■ Dataset:

------------

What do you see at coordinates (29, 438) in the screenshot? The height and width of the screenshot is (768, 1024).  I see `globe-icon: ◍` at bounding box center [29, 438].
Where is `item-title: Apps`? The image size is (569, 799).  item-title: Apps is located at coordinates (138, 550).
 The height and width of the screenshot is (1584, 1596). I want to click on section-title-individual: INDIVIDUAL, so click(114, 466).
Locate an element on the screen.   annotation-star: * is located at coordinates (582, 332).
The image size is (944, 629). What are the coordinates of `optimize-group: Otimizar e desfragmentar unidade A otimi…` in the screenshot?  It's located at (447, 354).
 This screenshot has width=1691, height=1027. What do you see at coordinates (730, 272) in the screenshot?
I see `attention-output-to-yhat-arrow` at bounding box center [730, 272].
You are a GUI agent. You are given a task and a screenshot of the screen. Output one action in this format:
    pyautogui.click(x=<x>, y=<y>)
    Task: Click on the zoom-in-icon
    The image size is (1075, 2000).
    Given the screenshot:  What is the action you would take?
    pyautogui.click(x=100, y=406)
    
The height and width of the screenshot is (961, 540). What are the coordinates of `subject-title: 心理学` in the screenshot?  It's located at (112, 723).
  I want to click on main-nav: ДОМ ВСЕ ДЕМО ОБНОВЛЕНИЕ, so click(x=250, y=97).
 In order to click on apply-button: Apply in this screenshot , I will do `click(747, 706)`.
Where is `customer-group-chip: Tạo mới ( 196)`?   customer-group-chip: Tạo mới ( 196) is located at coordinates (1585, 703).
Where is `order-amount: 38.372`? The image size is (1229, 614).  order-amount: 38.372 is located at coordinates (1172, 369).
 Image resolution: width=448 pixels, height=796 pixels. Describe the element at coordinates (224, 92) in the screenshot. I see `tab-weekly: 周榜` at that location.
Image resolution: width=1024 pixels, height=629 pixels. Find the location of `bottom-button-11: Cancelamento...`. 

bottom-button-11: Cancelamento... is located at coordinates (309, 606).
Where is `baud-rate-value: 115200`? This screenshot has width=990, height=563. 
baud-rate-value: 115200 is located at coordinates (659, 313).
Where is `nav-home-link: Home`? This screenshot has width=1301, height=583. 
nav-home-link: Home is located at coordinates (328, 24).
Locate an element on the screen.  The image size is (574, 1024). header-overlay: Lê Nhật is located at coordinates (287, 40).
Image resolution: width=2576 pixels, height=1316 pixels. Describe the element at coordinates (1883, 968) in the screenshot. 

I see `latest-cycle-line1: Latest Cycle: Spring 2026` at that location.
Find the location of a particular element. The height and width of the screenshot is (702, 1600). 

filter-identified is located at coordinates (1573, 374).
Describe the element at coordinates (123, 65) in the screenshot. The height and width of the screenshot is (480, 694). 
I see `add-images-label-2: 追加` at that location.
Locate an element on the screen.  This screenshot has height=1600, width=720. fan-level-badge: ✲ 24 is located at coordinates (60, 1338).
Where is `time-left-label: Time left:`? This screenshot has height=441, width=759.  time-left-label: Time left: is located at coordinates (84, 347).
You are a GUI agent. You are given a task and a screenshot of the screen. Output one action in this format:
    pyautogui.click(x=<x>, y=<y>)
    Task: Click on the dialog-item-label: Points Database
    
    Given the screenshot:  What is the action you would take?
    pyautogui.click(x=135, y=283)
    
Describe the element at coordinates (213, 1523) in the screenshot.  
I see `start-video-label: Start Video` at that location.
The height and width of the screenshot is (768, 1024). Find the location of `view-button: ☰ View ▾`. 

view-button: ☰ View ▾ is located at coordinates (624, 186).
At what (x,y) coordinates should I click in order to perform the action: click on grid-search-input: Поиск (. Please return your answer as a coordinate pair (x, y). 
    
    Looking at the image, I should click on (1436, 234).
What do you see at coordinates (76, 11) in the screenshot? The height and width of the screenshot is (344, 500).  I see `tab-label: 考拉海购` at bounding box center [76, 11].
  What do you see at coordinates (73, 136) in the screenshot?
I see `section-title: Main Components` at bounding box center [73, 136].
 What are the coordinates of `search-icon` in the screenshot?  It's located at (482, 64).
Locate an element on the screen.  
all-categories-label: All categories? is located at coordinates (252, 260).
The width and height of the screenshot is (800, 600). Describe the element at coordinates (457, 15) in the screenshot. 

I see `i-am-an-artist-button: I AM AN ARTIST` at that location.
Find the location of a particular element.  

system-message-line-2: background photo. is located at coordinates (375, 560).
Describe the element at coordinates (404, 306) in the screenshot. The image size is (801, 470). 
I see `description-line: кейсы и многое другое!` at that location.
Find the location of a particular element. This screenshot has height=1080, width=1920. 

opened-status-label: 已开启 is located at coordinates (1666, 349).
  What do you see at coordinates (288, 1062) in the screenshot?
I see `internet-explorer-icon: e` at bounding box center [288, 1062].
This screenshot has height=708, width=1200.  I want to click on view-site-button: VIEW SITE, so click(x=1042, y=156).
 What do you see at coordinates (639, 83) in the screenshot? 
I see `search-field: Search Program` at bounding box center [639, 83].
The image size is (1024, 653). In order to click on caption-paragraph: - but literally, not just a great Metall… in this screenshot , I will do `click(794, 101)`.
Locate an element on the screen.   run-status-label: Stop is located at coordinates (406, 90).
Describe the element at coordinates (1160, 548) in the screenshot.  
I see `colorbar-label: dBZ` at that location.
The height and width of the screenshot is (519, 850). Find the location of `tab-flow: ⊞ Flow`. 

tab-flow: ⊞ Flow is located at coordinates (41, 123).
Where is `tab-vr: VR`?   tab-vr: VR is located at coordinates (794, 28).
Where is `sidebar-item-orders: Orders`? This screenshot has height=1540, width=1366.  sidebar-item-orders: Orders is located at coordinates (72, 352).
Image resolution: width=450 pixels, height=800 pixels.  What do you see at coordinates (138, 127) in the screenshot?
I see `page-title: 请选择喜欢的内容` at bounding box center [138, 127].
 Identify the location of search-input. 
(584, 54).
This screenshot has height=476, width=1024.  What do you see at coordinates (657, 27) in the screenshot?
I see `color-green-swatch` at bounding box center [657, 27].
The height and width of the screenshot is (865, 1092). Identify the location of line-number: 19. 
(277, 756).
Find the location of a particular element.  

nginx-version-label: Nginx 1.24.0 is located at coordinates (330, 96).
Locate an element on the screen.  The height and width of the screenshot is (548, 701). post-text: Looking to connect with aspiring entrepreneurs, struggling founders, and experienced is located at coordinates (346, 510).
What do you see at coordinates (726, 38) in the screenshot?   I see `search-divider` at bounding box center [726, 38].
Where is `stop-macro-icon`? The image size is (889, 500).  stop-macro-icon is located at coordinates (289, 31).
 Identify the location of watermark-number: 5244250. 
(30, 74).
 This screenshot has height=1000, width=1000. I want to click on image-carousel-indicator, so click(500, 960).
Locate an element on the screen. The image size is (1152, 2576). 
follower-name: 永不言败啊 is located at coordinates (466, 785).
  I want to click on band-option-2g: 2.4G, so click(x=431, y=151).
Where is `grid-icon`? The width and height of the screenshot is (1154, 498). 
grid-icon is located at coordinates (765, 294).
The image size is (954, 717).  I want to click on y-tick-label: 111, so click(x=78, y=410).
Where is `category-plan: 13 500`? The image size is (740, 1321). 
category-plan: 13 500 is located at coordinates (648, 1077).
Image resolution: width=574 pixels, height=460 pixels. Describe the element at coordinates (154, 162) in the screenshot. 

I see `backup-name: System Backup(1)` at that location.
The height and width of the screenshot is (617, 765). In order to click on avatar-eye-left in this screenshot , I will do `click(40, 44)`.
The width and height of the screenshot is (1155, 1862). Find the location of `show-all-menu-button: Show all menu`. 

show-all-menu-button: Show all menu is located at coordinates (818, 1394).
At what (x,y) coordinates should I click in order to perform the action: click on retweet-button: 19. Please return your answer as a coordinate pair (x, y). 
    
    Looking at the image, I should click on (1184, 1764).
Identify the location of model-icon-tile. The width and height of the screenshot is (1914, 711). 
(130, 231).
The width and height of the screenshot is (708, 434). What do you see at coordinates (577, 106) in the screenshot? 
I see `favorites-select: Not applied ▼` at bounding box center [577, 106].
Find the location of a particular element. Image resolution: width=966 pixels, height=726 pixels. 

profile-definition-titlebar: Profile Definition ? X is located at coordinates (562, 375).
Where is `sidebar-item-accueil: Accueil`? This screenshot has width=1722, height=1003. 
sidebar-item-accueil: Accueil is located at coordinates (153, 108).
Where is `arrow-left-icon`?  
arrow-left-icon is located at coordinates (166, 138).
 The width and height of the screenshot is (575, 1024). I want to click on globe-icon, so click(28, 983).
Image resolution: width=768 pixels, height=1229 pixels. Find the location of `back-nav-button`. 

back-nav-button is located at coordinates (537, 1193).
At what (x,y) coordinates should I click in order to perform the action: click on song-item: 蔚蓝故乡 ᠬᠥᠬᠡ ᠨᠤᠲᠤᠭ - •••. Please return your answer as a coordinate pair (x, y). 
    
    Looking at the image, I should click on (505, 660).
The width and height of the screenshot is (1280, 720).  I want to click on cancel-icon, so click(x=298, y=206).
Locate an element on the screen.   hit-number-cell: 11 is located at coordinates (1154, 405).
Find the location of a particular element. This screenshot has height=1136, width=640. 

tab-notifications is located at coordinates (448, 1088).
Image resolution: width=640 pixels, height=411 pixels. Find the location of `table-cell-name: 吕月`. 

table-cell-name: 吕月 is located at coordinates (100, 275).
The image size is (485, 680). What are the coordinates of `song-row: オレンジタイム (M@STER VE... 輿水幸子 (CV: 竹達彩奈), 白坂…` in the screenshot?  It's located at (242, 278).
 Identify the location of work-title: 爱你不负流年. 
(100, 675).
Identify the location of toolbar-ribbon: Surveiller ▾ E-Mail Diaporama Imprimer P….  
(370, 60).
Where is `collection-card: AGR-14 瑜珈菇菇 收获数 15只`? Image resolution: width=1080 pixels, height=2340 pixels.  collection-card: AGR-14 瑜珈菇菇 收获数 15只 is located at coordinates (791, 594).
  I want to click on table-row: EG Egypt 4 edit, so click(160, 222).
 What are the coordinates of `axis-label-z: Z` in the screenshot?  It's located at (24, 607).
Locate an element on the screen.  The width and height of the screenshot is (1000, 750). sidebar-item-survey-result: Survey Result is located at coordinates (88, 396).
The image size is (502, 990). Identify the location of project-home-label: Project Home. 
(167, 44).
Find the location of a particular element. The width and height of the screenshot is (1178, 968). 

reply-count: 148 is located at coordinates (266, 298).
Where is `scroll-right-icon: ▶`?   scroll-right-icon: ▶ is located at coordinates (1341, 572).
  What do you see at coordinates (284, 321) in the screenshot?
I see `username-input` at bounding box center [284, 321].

------------

Copy these records word for word, from the line containing "Locate an element on the screen. The" through the line containing "Looking at the image, I should click on (1184, 1764).", inclusive.

■ Exercise answer:
Locate an element on the screen. The image size is (1152, 2576). 
follower-name: 永不言败啊 is located at coordinates (466, 785).
  I want to click on band-option-2g: 2.4G, so click(x=431, y=151).
Where is `grid-icon`? The width and height of the screenshot is (1154, 498). 
grid-icon is located at coordinates (765, 294).
The image size is (954, 717).  I want to click on y-tick-label: 111, so click(x=78, y=410).
Where is `category-plan: 13 500`? The image size is (740, 1321). 
category-plan: 13 500 is located at coordinates (648, 1077).
Image resolution: width=574 pixels, height=460 pixels. Describe the element at coordinates (154, 162) in the screenshot. 

I see `backup-name: System Backup(1)` at that location.
The height and width of the screenshot is (617, 765). In order to click on avatar-eye-left in this screenshot , I will do `click(40, 44)`.
The width and height of the screenshot is (1155, 1862). Find the location of `show-all-menu-button: Show all menu`. 

show-all-menu-button: Show all menu is located at coordinates (818, 1394).
At what (x,y) coordinates should I click in order to perform the action: click on retweet-button: 19. Please return your answer as a coordinate pair (x, y). 
    
    Looking at the image, I should click on (1184, 1764).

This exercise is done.